In the last 20 years or so, that particular theory of Piaget’s has been almost completely overturned by research showing that young children are not fooled by things like garage doors that move by remote control. That is, children can tell the difference between animals and machines even if the machines appear to move by themselves.

Now children are encountering a new category of objects, things that seem to possess intentions, preferences and other characteristics previously reserved for living beings.

What do children think about what it means to be alive? And at what ages can children distinguish mechanical objects from real animals or people? Research into these questions is still in its earliest stages. There was a flurry of interest in children’s reactions when Tamagotchis, virtual pets from Japan, first appeared a few years ago and then started dying on their young owners. But the topic is attracting more attention now as seemingly intelligent toys and other robots appear on the market in increasing variety and numbers.

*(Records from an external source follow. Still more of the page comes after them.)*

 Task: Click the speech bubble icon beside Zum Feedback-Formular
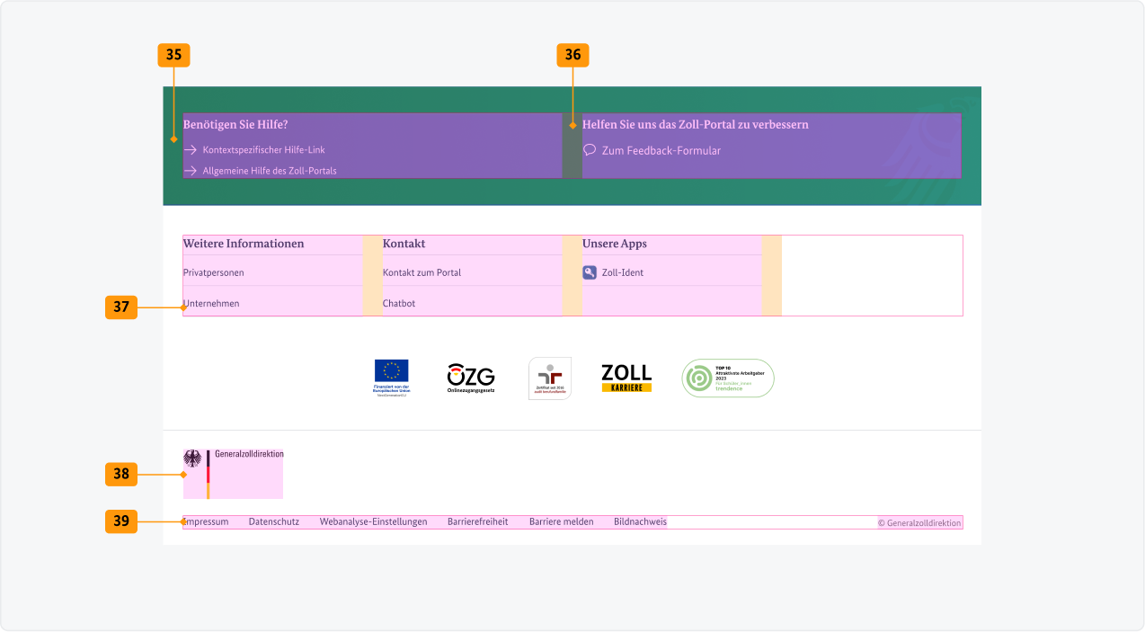point(589,150)
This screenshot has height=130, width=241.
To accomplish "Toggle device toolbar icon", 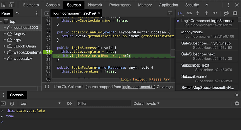I will (12, 5).
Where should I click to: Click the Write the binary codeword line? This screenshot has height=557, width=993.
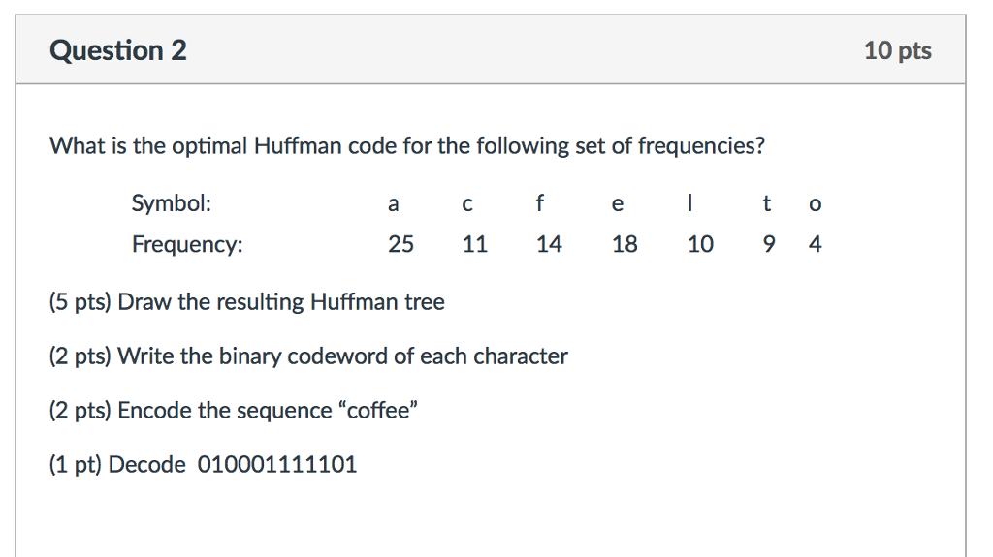click(308, 356)
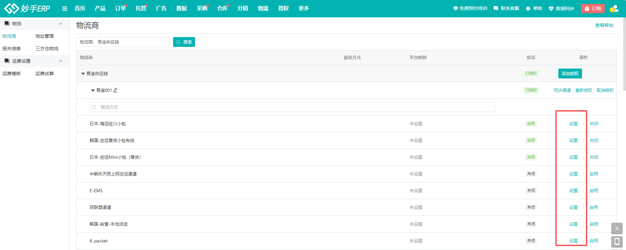Collapse the 易连001 account row
Viewport: 626px width, 250px height.
pos(93,91)
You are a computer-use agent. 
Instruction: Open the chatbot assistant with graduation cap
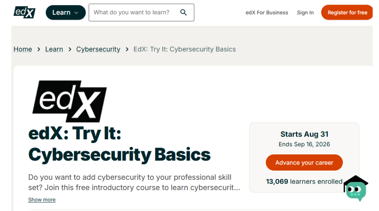355,188
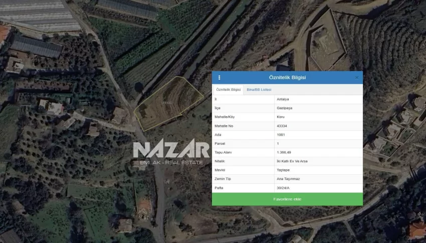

Tiger Toys, maker of the chatty, needy Furby, will soon introduce Shelby, a talking clam that many of the things Furby does. Tiger also has a new robot dog, Poo-Chi, on toy store shelves. Panasonic is testing a robotic cat for isolated old people. And Hasbro, with help from artificial intelligence experts, has developed an animatronic doll that not only says "ba-ba" and makes babylike facial expressions but can also mimic human expressions in other ways.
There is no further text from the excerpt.